TRECHO DE ORIGEM:
◇ ◇ ◇ ◇ ◇
Apesar do tempo significativo que passamos no abrigo durante os ataques aéreos, nossa cidade até agora ainda não sofreu qualquer bombardeio real. Entre as razões práticas estão seu tamanho menor (população de 45 mil habitantes) e a falta de alvos estratégicos nas proximidades. Isso, somado ao fato de estarmos em uma encruzilhada no país, fez de Svitlovodsk um destino de refugiados — ou melhor, isso e a providência de Deus.

O bombardeio brutal de alvos civis em Kharkiv, a segunda maior cidade da Ucrânia, levou a outra onda de refugiados nas últimas 24 horas. Anteriormente, os alvos eram principalmente militares. Isso significou que nossa igreja recebeu mais 16 refugiados esta noite, 10 estão em nosso prédio e 6 que ficaram hospedados com uma família de nossa igreja.

Um dos jovens pais das famílias que ficaram em nossa igreja é adepto da espiritualidade hindu e tinha muitas perguntas sobre o cristianismo. Acabei conversando com ele por quase uma hora sobre o que torna o evangelho diferente de outras religiões (ou seja, a graça). Acho que ele passou a ver o cristianismo sob uma nova luz. Trocamos números de celular para manter contato, enquanto ele e sua família se deslocam mais para o oeste nos próximos dias.
◇ ◇ ◇ ◇ ◇
DADOS EXTRAÍDOS:
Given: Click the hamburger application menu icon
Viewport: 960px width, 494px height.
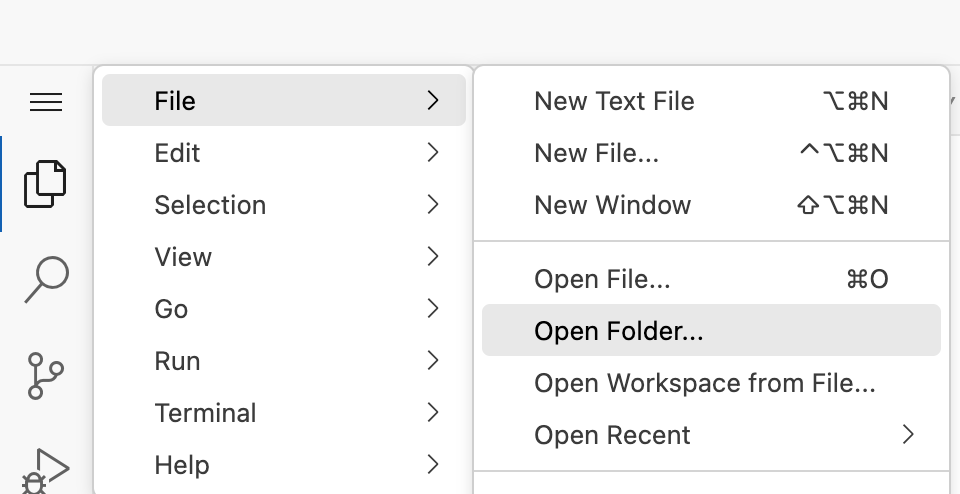Looking at the screenshot, I should coord(46,102).
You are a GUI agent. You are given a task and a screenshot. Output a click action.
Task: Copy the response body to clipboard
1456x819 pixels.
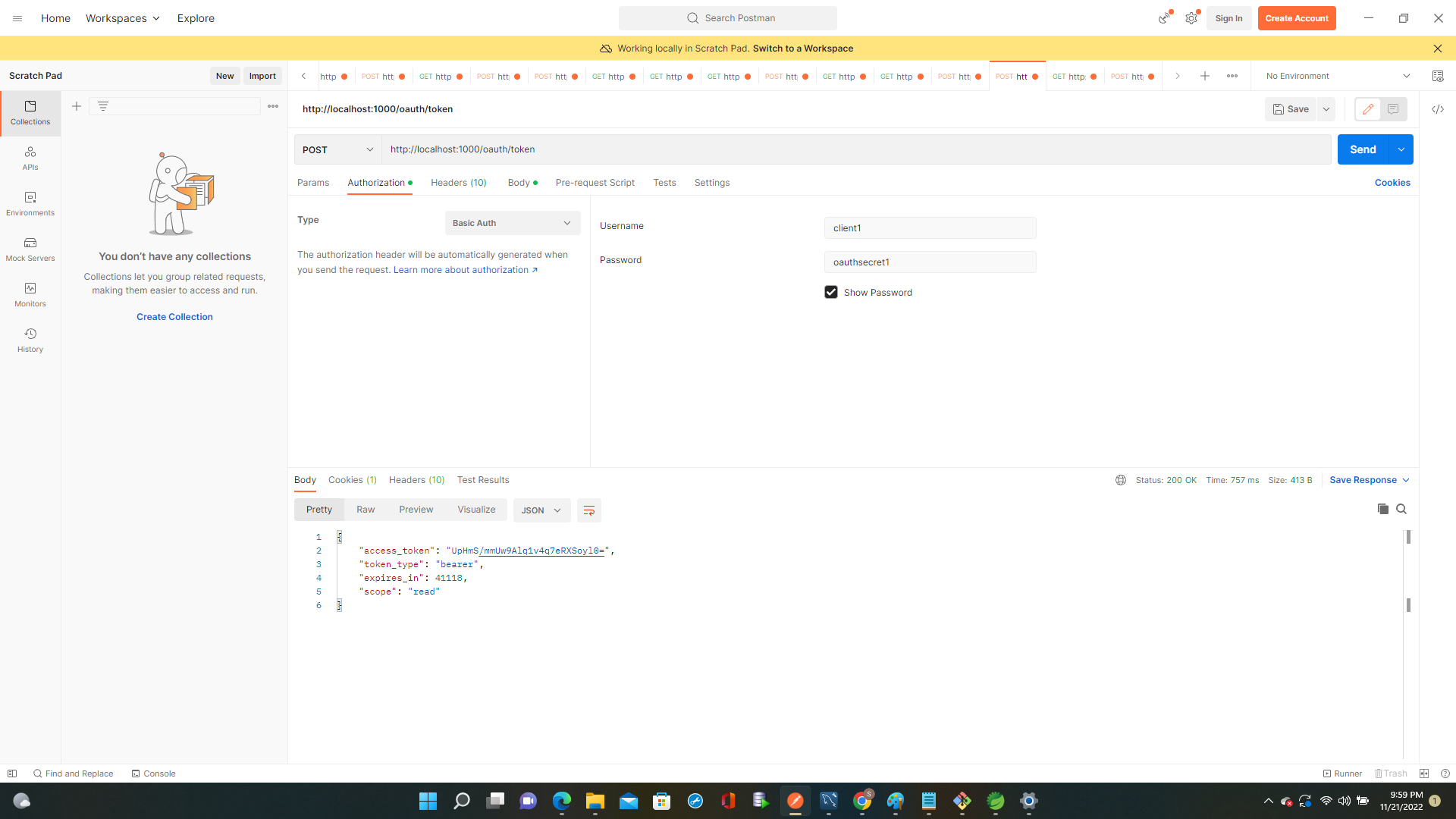point(1382,509)
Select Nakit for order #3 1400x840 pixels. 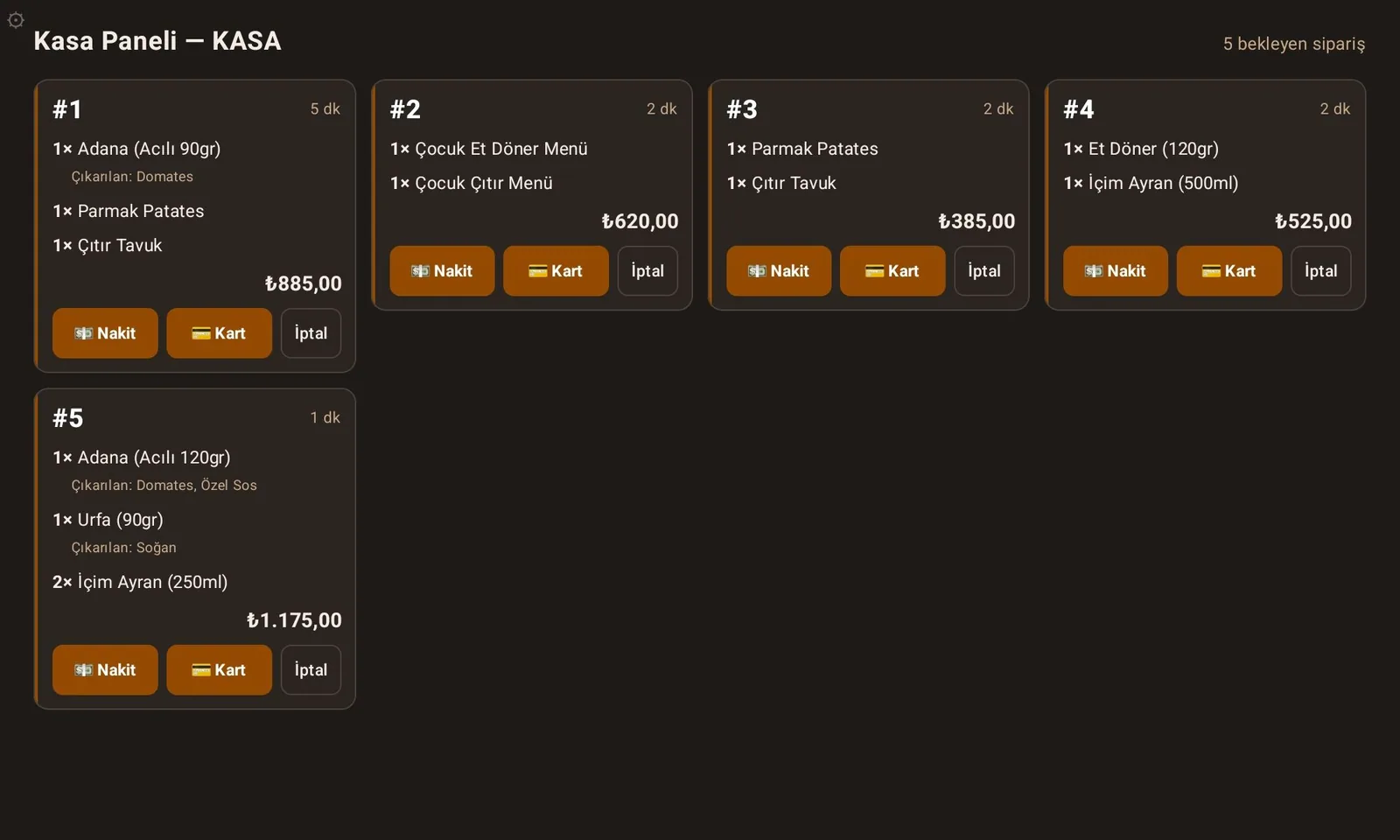[x=779, y=271]
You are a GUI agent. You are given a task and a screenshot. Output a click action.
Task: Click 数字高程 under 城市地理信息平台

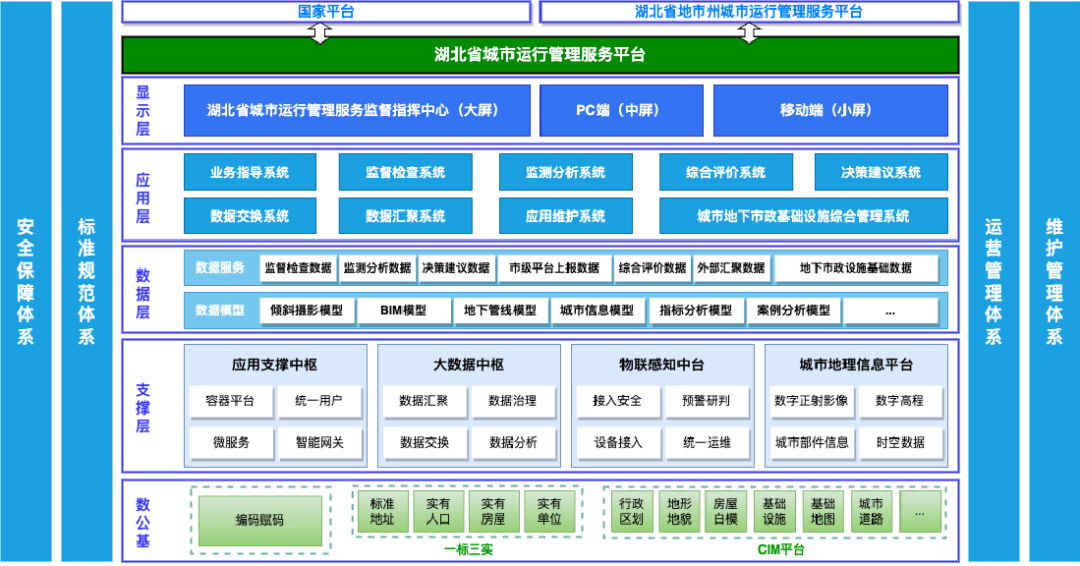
◇ ◇ ◇ ◇ ◇
TAREFA PROPOSTA: Extraia do relato sobre os refugiados em Svitlovodsk a passagem que começa nas palavras "O bombardeio brutal" e termina depois de "nos próximos dias.".

RESULTADO DA TAREFA:
O bombardeio brutal de alvos civis em Kharkiv, a segunda maior cidade da Ucrânia, levou a outra onda de refugiados nas últimas 24 horas. Anteriormente, os alvos eram principalmente militares. Isso significou que nossa igreja recebeu mais 16 refugiados esta noite, 10 estão em nosso prédio e 6 que ficaram hospedados com uma família de nossa igreja.

Um dos jovens pais das famílias que ficaram em nossa igreja é adepto da espiritualidade hindu e tinha muitas perguntas sobre o cristianismo. Acabei conversando com ele por quase uma hora sobre o que torna o evangelho diferente de outras religiões (ou seja, a graça). Acho que ele passou a ver o cristianismo sob uma nova luz. Trocamos números de celular para manter contato, enquanto ele e sua família se deslocam mais para o oeste nos próximos dias.